No viajaba por Europa, es
cierto, donde todo estaba tan controlado que siempre había alguien o algún
estamento oficial que se hacía cargo del viajero. Aquí había que confiar en la
buena suerte, en la prudencia y la providencia divina. Sin embargo, meditaba,
otros habían ido a ese país y habían vuelto para contarlo.

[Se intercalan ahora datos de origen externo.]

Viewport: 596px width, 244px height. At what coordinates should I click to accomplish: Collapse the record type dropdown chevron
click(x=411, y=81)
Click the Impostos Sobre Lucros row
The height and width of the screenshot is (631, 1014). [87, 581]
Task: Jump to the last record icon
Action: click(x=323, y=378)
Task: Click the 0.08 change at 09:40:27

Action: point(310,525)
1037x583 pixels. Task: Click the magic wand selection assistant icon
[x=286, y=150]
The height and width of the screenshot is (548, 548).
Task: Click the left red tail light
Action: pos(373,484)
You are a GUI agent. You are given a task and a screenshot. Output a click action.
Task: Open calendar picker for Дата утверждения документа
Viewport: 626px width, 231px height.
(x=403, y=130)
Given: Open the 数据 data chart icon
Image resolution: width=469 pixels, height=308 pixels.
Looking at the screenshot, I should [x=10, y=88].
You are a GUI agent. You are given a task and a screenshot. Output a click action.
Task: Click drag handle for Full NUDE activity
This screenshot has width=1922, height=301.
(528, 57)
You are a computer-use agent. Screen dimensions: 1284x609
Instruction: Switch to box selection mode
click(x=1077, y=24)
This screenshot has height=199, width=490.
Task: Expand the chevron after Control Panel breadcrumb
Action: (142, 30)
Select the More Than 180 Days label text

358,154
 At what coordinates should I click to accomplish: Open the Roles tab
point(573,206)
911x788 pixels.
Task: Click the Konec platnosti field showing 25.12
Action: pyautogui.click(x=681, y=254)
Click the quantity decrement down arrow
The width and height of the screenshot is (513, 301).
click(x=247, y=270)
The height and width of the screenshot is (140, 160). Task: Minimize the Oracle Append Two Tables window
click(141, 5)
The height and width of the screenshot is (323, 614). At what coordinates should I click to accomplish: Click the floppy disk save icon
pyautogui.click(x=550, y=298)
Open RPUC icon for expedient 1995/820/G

El esfuerzo de mentalización de
hacia dónde iba era importante y, sin embargo, tenía la sensación de no haberlo
vivido previamente. Lo cierto era que viajaba a un país subdesarrollado, escaso
de infraestructuras, con un cuadro de posibles enfermedades -malaria, rabia,
hepatitis, tifus y un largo etcétera- que acojonaría a cualquiera. Pero no
había que sobredimensionar los peligros y había que relajarse, aunque no
confiarse. Por si acaso, me había vacunado contra el tifus, no había podido
vacunarme contra la hepatitis A por desabastecimiento en todos los ambulatorios,
me quedé tranquilo cuando me dijeron que las dos rondas de fiebre amarilla que
ya me había inyectado en el pasado eran suficientes y esperaba no necesitar la
vacuna contra la rabia. Como me comentaba el médico de sanidad internacional,
si al regreso tenía alguna molestia, sólo tenía que ir al hospital con el
itinerario en la mano y ya me chutarían lo necesario para ponerme nuevamente a
tono. Eso sí, debía llevar cuidado con el agua, la alimentación, el sol, los
bichos… ¡Dios mío!
Quizá el factor más importante
que mediatizaba mi espera era cómo respondería mi cuerpo. Me sentía bien, había
perdido ocho kilos en los últimos meses, me habían desbloqueado la musculatura
de cuello y hombros y parecía que la evolución tras ocho meses de la operación
en el cuello había sido buena. Había salido de casa en pequeños viajes y por
pequeños espacios de tiempo y había tenido algunas molestias que habían
remitido fácilmente. Pero me alejaba de mi entorno y de mis comodidades y me
acercaba a un país que no se caracterizaba por este aspecto. Evidentemente, era
algo de cobardía, de miedo a lo desconocido, miedo a que las molestias se
instalaran en mí y no fuera capaz de eliminarlas con la batería de soluciones
que me había dado Borja, mi entrenador personal, en esos meses. Sabía que ese
miedo remitiría, que mi cuerpo estaba mejor preparado que el año pasado y que
las llamadas de atención que emitía en forma de dolor serían una ayuda para que
no me olvidara de estirar, de los ejercicios, de llevar cuidado y evitar
posiciones inadecuadas. Las horas de coche, de caminar o de avión se sucederían
sin ningún tipo de sufrimiento. La mentalización pasaba también por este punto.
Y, allí estaba yo, esperando a
que nos embarcaran para abandonar estos pensamientos y concentrarme en los
paisajes que pudiera ver desde la ventanilla del avión.